[Recorded data]
Start of Block
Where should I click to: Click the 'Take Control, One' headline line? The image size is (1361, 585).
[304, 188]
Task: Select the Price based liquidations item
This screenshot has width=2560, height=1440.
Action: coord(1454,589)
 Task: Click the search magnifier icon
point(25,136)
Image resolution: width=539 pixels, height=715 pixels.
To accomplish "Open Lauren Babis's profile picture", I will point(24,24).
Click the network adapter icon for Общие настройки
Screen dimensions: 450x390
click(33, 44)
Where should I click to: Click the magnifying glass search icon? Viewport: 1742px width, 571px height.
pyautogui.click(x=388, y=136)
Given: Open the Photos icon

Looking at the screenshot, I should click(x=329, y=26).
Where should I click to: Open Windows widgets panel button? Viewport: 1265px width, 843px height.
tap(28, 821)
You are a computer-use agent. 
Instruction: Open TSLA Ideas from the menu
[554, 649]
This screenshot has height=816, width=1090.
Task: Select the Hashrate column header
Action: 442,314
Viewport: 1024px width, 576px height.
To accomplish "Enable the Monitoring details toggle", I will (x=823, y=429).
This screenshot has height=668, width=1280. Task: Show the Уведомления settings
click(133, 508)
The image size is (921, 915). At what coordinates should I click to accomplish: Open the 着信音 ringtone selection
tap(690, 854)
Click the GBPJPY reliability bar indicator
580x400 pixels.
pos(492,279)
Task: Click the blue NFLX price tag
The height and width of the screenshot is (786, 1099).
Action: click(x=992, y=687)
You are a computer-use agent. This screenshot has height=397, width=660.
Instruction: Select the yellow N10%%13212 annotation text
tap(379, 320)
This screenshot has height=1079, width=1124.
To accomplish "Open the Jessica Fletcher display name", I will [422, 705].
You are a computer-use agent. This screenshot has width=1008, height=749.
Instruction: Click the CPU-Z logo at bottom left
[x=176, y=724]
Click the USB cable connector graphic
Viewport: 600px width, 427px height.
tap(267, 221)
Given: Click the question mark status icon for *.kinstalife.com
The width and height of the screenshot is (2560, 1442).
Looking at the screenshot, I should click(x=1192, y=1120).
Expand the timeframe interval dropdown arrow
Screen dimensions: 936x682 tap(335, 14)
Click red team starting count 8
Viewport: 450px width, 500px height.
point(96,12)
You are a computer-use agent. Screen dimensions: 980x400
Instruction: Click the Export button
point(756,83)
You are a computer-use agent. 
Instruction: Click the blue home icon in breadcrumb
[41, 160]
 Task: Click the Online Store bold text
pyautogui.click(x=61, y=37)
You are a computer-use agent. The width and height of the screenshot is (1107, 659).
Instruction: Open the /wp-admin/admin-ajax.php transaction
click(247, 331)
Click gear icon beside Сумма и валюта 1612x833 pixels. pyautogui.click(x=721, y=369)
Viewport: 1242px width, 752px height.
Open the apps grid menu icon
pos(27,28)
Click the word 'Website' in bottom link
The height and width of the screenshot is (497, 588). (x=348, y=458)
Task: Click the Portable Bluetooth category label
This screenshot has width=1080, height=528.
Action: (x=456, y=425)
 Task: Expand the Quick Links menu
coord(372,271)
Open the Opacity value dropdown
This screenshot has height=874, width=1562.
End of Block
### Exercise
Whenever the string "agent" shows up in a line above, copy that line.

### Exercise solution
You are a computer-use agent. 
You are a computer-use agent. This screenshot has height=397, width=660.
You are a computer-use agent. This screenshot has width=1008, height=749.
You are a computer-use agent. Screen dimensions: 980x400
You are a computer-use agent. 
You are a computer-use agent. The width and height of the screenshot is (1107, 659).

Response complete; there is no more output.